Google Books has reportedly been cataloguing low quality AI generated books, a discovery made in same manner that unearthed AI generated products on Amazon.
The revelation of the many AI generated books might negatively impact on Google Ngram Viewer, which is a tool that is used by researchers for analyzing word usage over time. This follows the growth in generative AI tools, which has resulted in unskilled personnel composing books, lyrics, poetry, and videos using the AI tools.
Fishing out the “garbage”
Google Books is a service which shows matching books or are related to a keyword when a user enters that keyword. It has been discovered that AI generated books, mostly of low quality are being indexed on Google Books.
These, according to reports were unearthed using the same method that uncovered AI generated product reviews on Amazon, online articles, and academic papers. The discovery has left experts shocked especially that Google wasn’t aware of the indexing of AI generated books.
These have however suggested that Google Books clearly label AI generated content to allow users make informed decisions, thus benefiting both Google and its users.
“There’s no way Google doesn’t know what books they’re adding to their Google Books index,” said Gary Price, editor of the library journal InfoDOKET.
“They appear to index every book that’s ever published, no matter what it is. I’d like to see Google do some kind of labeling for their books that their AI generates.”
A search for the phrase “As of my last knowledge update” helped in the identifying of the AI generated books.
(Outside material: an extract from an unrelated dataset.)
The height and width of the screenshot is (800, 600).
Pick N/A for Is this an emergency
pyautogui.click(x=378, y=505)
The phrase is associated with answers generated by ChatGPT and Gemini.
According to Newsbytes, this search uncovered “dozens of books containing that phrase on Google Books.”
While some of these books discuss topics like ChatGPT, machine learning, and AI and seem to be human-written, most appear to be generated by artificial intelligence.
The AI books
Books like Bear, Bull, and Wolves: Stock Trading for the Twenty-Year-Old by Tristin Mclver and Maximize Your Twitter Presence: 101 Strategies for Marketing Success by Shu Chen Hou were among the AI generated books.
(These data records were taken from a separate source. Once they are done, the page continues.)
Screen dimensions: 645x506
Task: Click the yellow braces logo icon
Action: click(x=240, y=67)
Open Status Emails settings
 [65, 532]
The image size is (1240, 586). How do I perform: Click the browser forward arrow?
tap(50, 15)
The two books, published in 2024, all read like a ChatGPT-generated text content “with superficial analysis complex topics.”
The latter, according to Newsbytes, “appears outdated at the time of publication due to being generated with old version of ChatGPT.”
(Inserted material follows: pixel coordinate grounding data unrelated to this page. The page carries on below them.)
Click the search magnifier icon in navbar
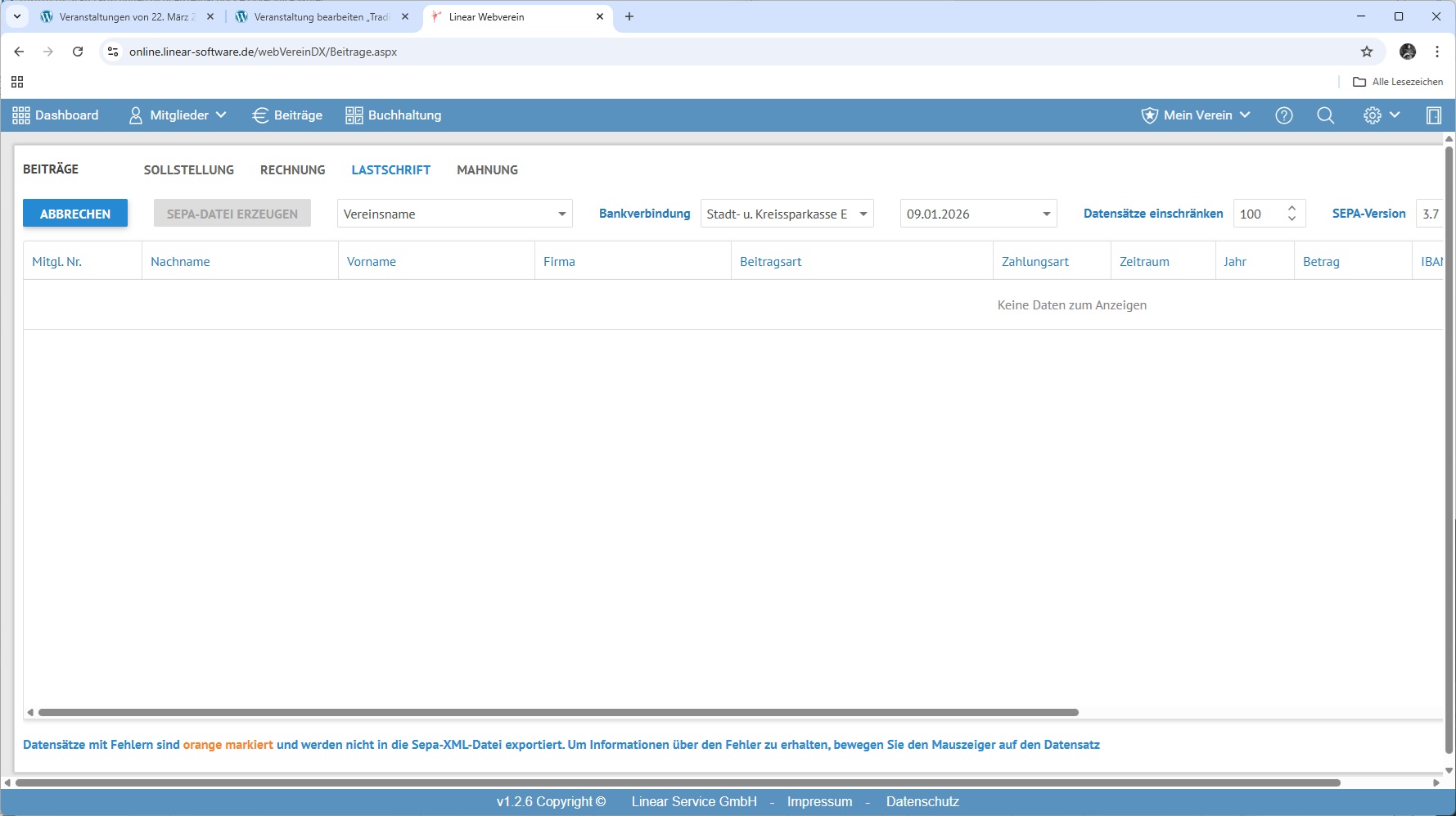Screen dimensions: 1456x816 point(1325,115)
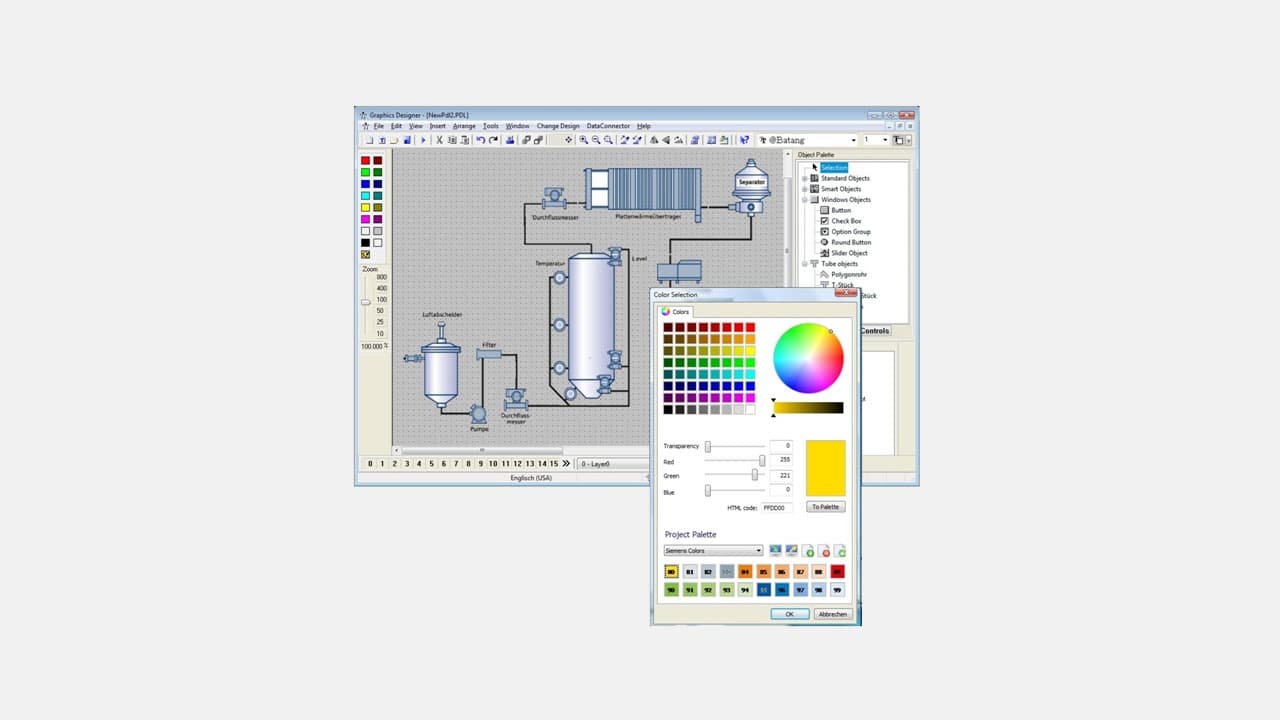The width and height of the screenshot is (1280, 720).
Task: Click the To Palette button
Action: (x=824, y=507)
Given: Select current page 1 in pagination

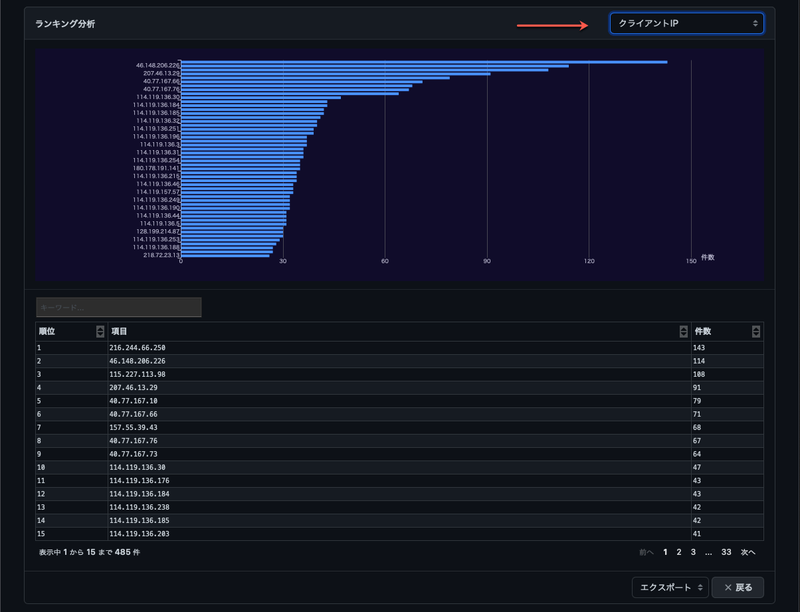Looking at the screenshot, I should pos(665,551).
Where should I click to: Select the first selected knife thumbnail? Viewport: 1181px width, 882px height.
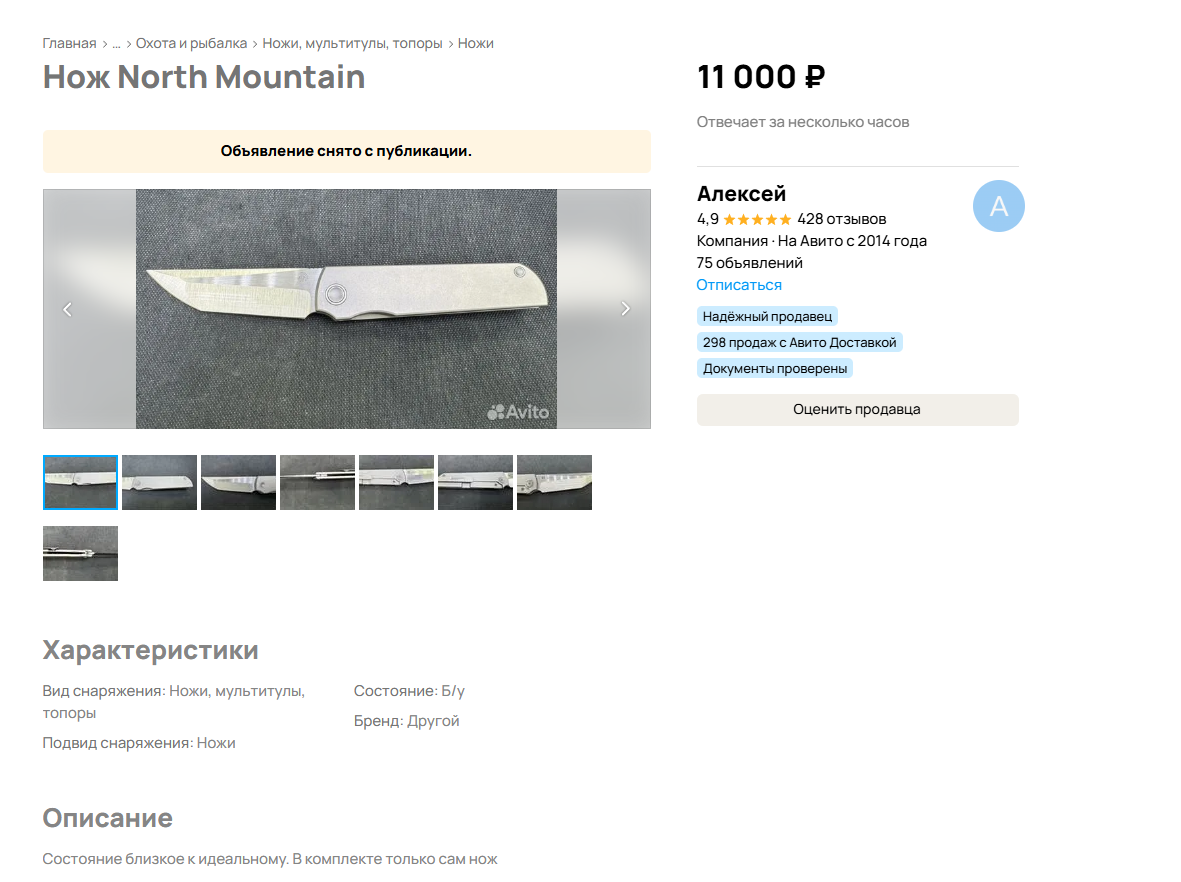(x=80, y=482)
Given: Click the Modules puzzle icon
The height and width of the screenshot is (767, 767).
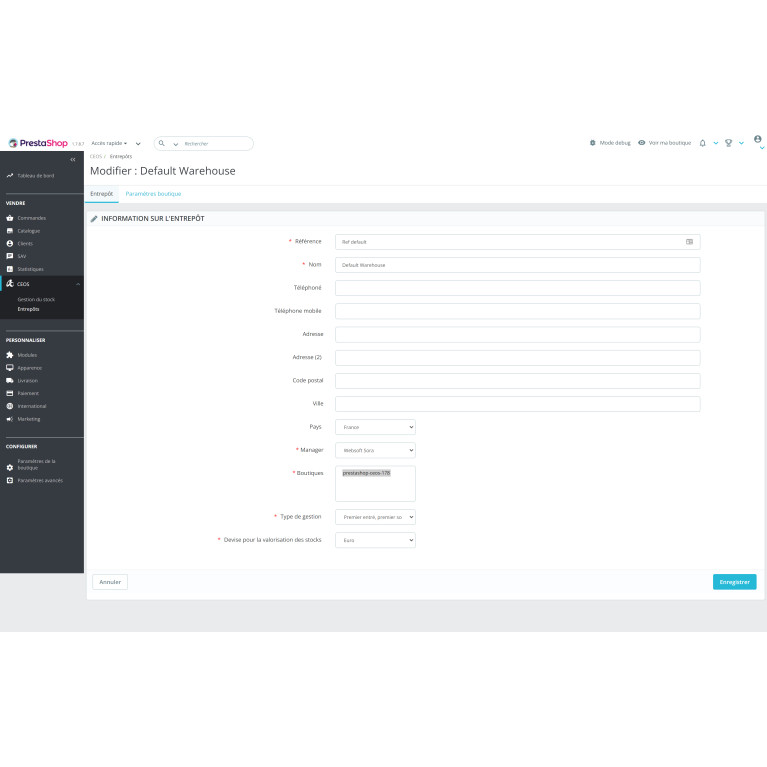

Another book – Maximize Your Twitter Presence: 101 Strategies for Marketing Success, which was published last month describes how to get verified mark on Twitter, now X, “but since Elon Musk’s acquisition of Twitter in 2022, it has become relatively easy to get a verified mark.”
The book was written using information from 2021. According to Gigazine, the book indicates that “At the time of last update in September 2021, Twitter was in the process of its verification standards and processes, so the procedures and requirements may have changed since then.”
Also read: New L1 Blockchain Looks to Boost Scalability and Speed in Metaverse
The possible impact on Ngram Viewer
One of the concerns raised is the impact that the AI generated books will have on the Ngram Viewer. Alex Hanna, director of research at the Distributed AI Research Institute (DAIR) expressed concerns the tool may become unusable once affected by AI generated books.
“AI-generated content will be pulled into Google Books, and Google will use that content to train new AI models; it’s like an Ouroboros. Google will say it has ‘quality filters,’ but the details of these will never be revealed,” pointed out Hanna.
While Google has not said if they will implement a policy that tackles AI-generated books, a spokesperson said: “We are continually adapting our systems and policies to help users find useful and relevant books within the Google Books corpus.”
Amazon has also been plagued by AI generated books and has removed thousands of them from its shelves.